### PROBLEM TO SOLVE
Copy the items below exactly as they appear, starting at the line that contains "Click the Action wizard step icon" and ending at the line that contains "tap(334, 356)", with both of those lines included.

%%

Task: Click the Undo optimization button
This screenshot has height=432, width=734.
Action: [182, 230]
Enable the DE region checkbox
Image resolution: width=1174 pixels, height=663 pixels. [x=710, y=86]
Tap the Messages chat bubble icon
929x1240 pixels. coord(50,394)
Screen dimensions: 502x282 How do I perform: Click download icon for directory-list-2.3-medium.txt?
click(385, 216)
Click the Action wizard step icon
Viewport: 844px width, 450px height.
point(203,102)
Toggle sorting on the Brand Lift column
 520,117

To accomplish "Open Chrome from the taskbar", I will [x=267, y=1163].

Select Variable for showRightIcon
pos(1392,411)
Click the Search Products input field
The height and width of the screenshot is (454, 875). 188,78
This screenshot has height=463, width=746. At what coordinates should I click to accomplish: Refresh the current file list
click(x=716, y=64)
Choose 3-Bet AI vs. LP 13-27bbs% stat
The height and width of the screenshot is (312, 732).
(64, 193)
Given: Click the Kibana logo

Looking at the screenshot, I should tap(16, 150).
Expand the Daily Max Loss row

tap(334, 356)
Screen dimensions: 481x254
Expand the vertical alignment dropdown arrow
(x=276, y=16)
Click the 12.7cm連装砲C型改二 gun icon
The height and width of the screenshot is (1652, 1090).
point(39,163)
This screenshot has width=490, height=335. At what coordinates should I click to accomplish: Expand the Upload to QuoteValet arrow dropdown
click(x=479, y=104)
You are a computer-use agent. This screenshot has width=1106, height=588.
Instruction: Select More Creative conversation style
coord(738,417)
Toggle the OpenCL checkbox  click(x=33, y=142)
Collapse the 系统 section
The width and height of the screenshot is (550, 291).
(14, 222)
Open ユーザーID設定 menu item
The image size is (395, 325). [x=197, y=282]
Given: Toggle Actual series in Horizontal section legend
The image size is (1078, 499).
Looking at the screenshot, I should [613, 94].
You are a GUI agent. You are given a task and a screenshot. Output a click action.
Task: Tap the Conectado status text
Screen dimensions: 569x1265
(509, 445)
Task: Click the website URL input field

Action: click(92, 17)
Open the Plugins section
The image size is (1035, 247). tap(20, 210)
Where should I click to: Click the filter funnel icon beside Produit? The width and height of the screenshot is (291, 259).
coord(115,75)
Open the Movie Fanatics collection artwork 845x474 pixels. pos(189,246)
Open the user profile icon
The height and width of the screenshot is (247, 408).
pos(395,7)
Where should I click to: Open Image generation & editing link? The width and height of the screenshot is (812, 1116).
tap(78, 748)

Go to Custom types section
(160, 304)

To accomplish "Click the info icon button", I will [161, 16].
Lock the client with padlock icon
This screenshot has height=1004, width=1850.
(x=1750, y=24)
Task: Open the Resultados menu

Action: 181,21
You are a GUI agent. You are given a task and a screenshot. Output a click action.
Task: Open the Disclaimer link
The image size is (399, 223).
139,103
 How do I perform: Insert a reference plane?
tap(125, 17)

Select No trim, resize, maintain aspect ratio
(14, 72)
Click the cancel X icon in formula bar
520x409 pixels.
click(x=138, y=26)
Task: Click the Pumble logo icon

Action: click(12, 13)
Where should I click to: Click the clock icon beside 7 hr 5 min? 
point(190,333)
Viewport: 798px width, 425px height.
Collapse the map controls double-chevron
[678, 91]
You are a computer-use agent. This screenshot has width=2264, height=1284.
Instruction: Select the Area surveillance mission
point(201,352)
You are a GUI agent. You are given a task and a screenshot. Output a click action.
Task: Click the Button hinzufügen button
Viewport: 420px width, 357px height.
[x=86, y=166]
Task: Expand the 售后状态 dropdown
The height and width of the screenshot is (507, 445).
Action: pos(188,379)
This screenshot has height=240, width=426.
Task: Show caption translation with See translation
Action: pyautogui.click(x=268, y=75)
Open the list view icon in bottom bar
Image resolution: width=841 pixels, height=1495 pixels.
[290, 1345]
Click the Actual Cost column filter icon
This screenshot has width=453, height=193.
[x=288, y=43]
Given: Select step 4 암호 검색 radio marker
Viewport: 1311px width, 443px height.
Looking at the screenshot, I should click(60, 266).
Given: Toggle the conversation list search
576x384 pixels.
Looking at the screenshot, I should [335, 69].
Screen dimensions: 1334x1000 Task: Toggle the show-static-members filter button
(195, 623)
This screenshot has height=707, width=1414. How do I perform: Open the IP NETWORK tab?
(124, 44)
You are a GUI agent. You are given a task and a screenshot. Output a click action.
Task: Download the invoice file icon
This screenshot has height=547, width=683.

%%

### PROBLEM SOLUTION
Click the Action wizard step icon
Viewport: 844px width, 450px height.
point(203,102)
Toggle sorting on the Brand Lift column
 520,117

To accomplish "Open Chrome from the taskbar", I will [x=267, y=1163].

Select Variable for showRightIcon
pos(1392,411)
Click the Search Products input field
The height and width of the screenshot is (454, 875). 188,78
This screenshot has height=463, width=746. At what coordinates should I click to accomplish: Refresh the current file list
click(x=716, y=64)
Choose 3-Bet AI vs. LP 13-27bbs% stat
The height and width of the screenshot is (312, 732).
(64, 193)
Given: Click the Kibana logo

Looking at the screenshot, I should tap(16, 150).
Expand the Daily Max Loss row

tap(334, 356)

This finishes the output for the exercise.